Dijo que, para los católicos, San Miguel es el ángel mayor. Pero entre los pueblos nahuas —descendientes de los antiguos mexicas—, su figura se mezcló con Tláloc, dios de la lluvia y de las cosechas. Así, el pericón terminó siendo un sincretismo perfecto, un rezo católico y magia indígena, cruz contra el diablo y amuleto contra la sequía.
Don Francisco hizo una pausa y bajó la voz.
—Esa es la historia que todos saben. Pero yo sé otra.
Contó que una vez un hombre caminaba de noche por el campo y se le apareció “aquel”, el caído. Quería llevarse su alma. El hombre peleó como pudo, pero pronto cayó de rodillas, vencido. Entonces suplicó a Dios que le diera fuerza, porque solo con su ayuda podría librarse.
De pronto, sin saber cómo, se levantó y corrió unos pasos hasta volver a caer de rodillas… justo en medio de un sembradío de pericón. Y “aquel” (el diablo) ya no pudo tocarlo.
Entonces guardó silencio. Lo miré fijo. En sus ojos había terror, que intentó disimular girando la cabeza. Retomó las flores, volvió a trenzar cruces con manos temblorosas y, apenas en un susurro, dijo:
—Esa es la historia.
No nos dijo que aquel hombre había sido él. No hacía falta.
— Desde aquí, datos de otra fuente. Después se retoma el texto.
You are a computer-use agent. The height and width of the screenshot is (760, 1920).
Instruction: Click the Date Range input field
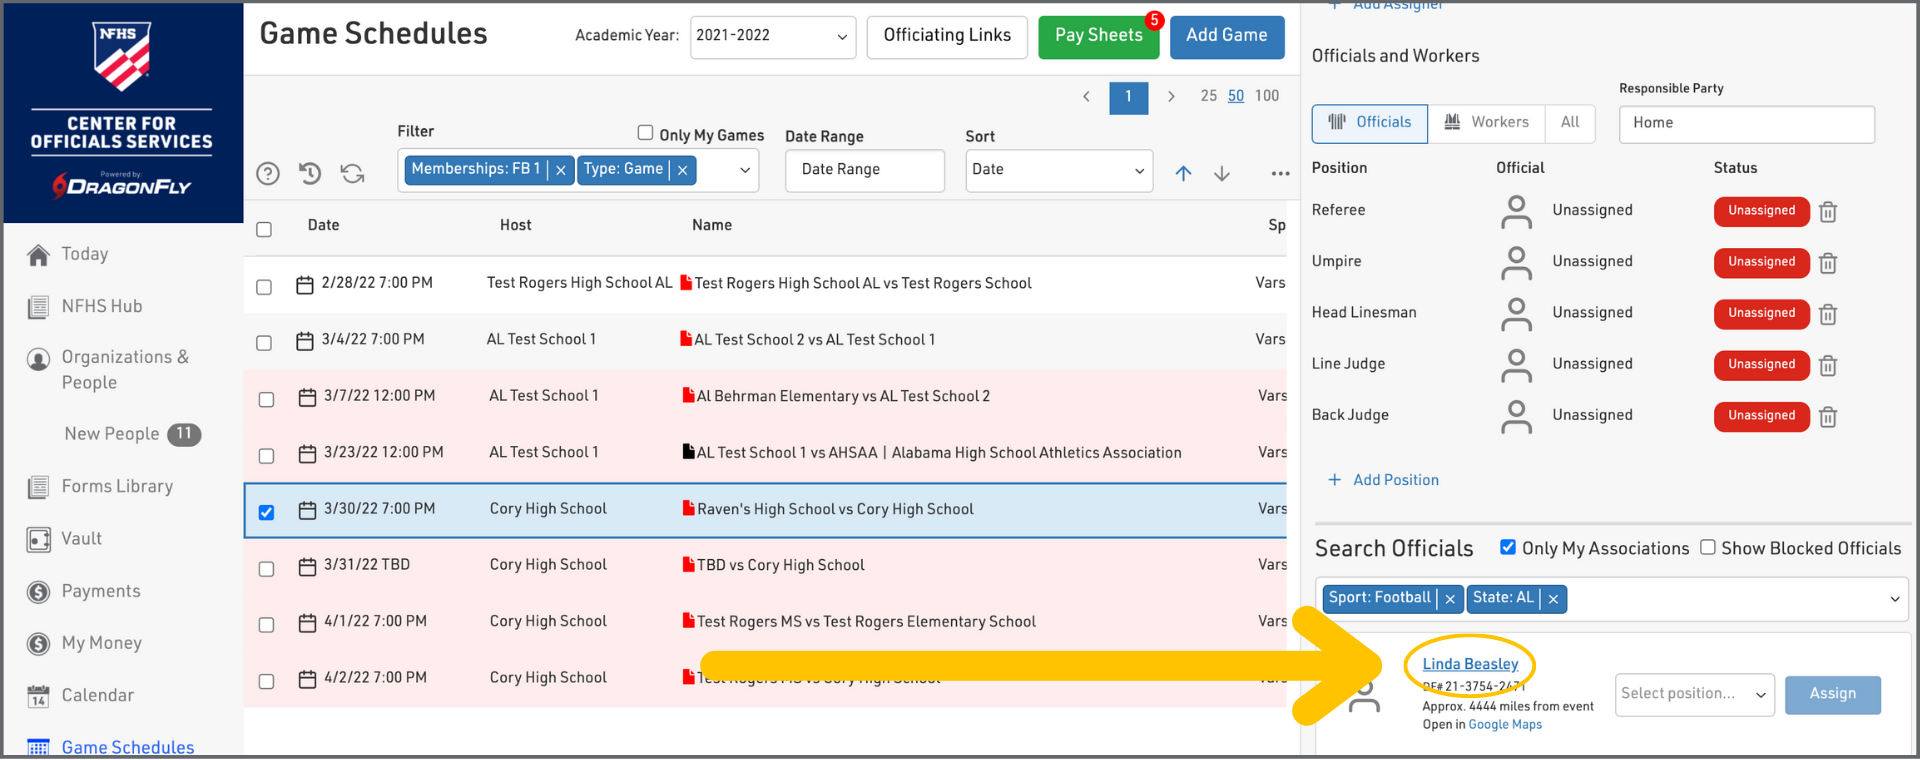(864, 170)
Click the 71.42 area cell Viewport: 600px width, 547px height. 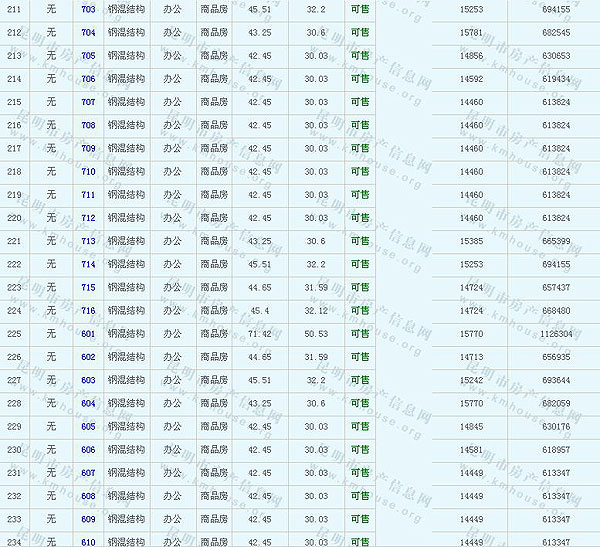click(259, 334)
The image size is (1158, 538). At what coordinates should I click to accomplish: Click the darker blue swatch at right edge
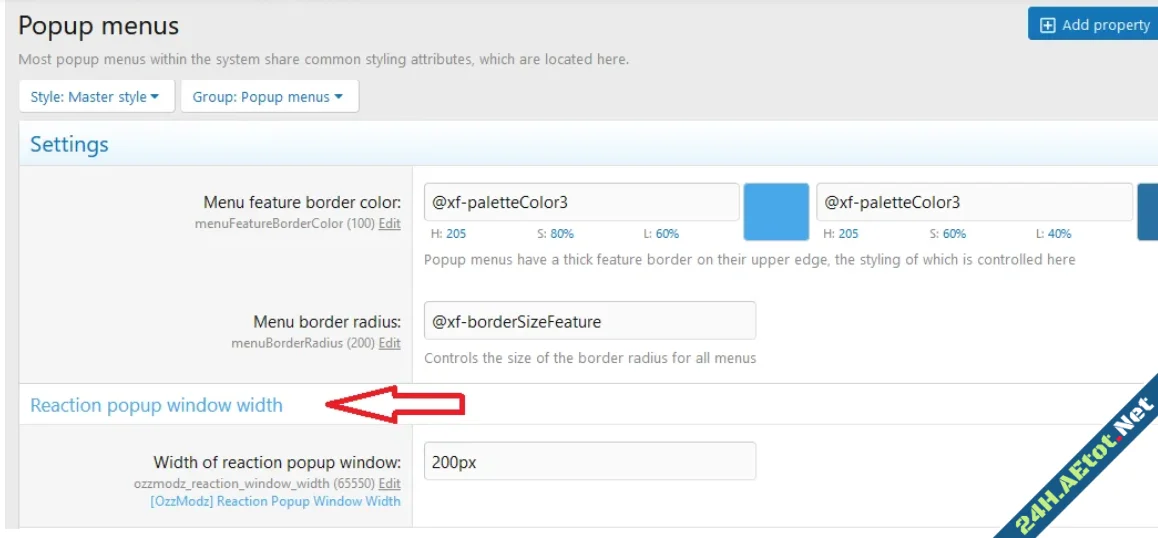click(1147, 212)
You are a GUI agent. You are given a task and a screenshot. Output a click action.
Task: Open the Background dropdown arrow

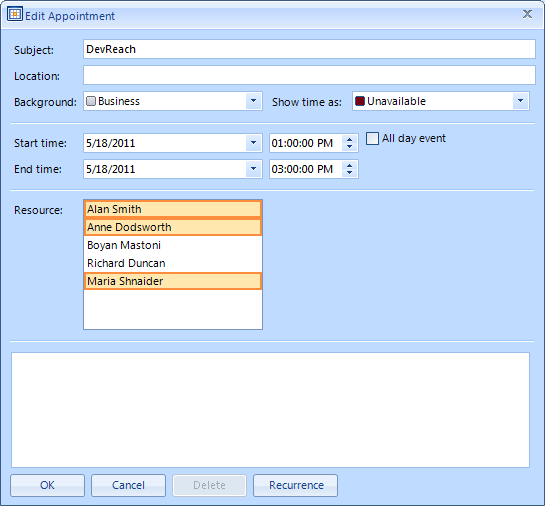coord(253,101)
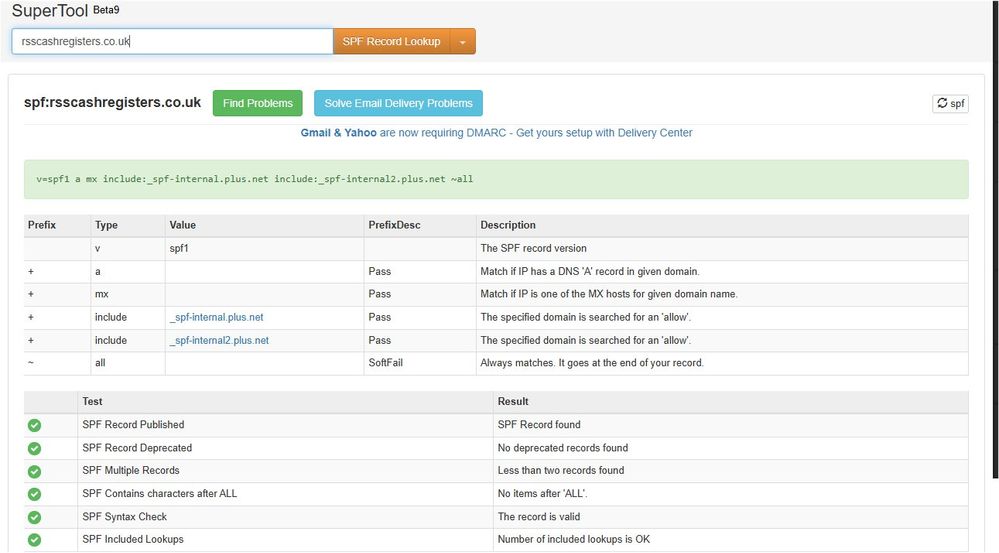Image resolution: width=999 pixels, height=553 pixels.
Task: Click the green SPF record text box
Action: [496, 179]
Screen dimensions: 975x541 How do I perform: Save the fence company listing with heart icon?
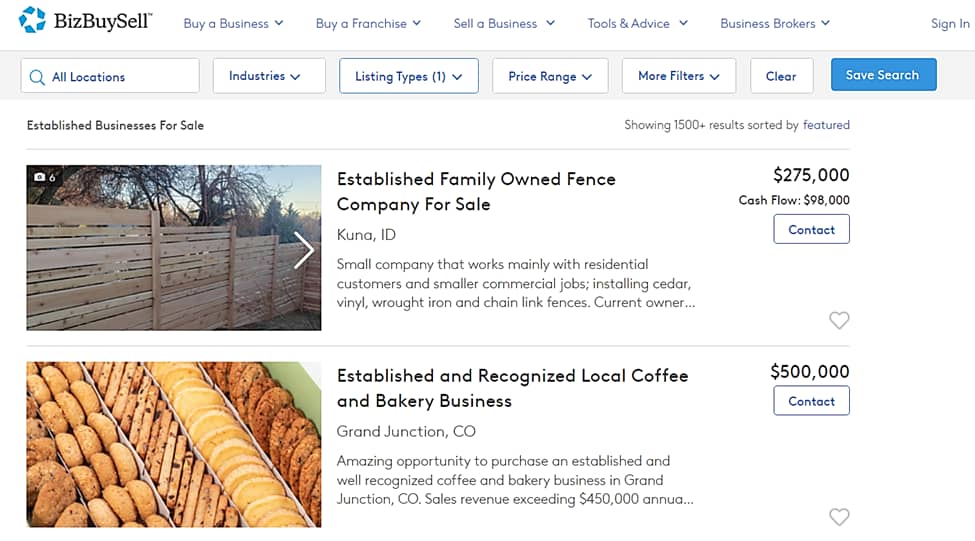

Se entendía en la forma en que nunca pronunció “diablo” ni “Satanás”. Siempre dijo ‘aquel’ o ‘el caído’, como si nombrarlo fuera invocarlo.
Me quedé pensando en mi infancia, en mi madre colocando cruces en puertas y ventanas. Y entendí que la tradición no es tanto para protegernos del diablo como para enseñarnos que, aunque tengamos miedo, siempre hay un ritual, una oración, una flor y un ser superior —llámale como quieras— que podemos poner entre nosotros y la oscuridad.
Quizá por eso la tradición sigue viva. Porque en mi pueblo saben que el mal existe, pero también la fe. Y mientras alguien siga colocando un gesto de luz —una vela, una flor, una oración—, el mal podrá rondar y la oscuridad cerrarnos el paso. Pero nunca nos encontrará del todo desarmados. Porque incluso en la noche más larga, basta una chispa de fe, y esa siempre será más fuerte que las sombras.